Assessing login state for each request when authenticated using OpenID, OAuth and/or OAuth 2.0

Question

I'm in the process of building an expanded login/signup area for my website which includes OpenID, OAuth (Twitter) and OAuth 2.0 (Facebook) sign in options.

Once a user has authenticated successfully and I've stored their access tokens in my database and written a cookie linking the user to their login state, what best practice should I be using to determine that the user's access token is still valid? It seems that having to call the authentication provider for every single request to my site would slow things down for the user and I can't imagine that is what other sites are doing.

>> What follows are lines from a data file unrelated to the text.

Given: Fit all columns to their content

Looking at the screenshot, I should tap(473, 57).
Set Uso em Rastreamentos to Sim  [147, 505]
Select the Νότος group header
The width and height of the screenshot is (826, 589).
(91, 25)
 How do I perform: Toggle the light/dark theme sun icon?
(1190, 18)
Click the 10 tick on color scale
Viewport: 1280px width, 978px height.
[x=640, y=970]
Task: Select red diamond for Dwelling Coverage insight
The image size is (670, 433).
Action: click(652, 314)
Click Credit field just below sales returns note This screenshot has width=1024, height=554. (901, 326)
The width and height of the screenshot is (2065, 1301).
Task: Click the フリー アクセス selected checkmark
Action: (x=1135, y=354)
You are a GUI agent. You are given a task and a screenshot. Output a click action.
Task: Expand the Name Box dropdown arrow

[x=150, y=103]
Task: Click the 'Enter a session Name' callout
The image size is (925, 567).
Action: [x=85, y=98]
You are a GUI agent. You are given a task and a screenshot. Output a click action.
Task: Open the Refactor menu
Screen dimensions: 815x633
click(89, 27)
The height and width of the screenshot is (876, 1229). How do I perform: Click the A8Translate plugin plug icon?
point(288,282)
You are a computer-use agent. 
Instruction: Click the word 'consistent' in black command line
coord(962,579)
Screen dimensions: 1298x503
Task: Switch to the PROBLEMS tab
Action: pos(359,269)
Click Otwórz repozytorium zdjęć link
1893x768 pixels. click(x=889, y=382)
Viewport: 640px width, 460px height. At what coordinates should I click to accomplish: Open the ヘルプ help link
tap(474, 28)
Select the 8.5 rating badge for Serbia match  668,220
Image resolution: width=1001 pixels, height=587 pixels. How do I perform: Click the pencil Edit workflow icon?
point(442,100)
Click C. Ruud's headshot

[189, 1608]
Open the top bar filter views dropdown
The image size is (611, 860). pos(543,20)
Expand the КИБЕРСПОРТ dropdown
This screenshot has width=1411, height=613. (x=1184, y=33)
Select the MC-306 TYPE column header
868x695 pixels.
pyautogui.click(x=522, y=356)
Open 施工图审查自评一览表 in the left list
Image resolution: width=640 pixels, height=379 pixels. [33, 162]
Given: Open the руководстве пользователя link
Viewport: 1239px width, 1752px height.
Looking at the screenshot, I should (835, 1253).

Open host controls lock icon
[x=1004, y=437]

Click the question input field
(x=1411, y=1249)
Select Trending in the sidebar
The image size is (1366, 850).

My guess is that I should store a cookie which is valid only for the current browser session and thus that cookie will expire when the user closes the browser, forcing a new access token to be generated on the next request (and a new cookie to match). I would also expire the cookie early if the user explicitly logs out.

The only question I have of course is if, for example, the user has my site open in a tab, then they open their authentication provider in another tab and sign out of that site, but continue to browse my site, they won't be logged out of my site, even though technically they're supposed to be able to log out using the third party provider.

Is this one of those "it doesn't really matter" scenarios, or am I approaching the whole thing the wrong way?

Answer 1

Definitely the service providers do not want you pinging their service for every request that comes into your service. Even Google balks at the thought of that. You could set up some kind of a timeout to check every 5 minutes, but I think your idea of a session cookie is the ideal one. But yes, it depends on what you're trying to achieve.

If you are just using these services to log the user in and that's it, then throw away the access token you have as soon as you verify the user is logged in and set your own session or persistent cookie. You don't need their access token any more.

If you do want to access the user's data on these services, then of course keep the access token around. But you still probably should maintain your own concept of whether the user is logged in. If I recall correctly these access tokens are typically long-lived (in OAuth 1.0a anyway) and they won't help you when the user returns to determine whether the user is who they say they are unless either you have your own cookie or you send them through the login service again.

Answer 2

If you are just using OAuth / OpenId for login purposes, I don't think you should worry about any of it. What you should worry about is if your users are who they say they are as their (OAuth/OpenId provider) users.

If your website intends to interact with Twitter and Facebook, that's a different matter, but still it pretty much solves itself. When you try to interact with FB, while your user has logged out of there, FB will prompt your user to login again.

Bottom line, I think it's really a non-issue.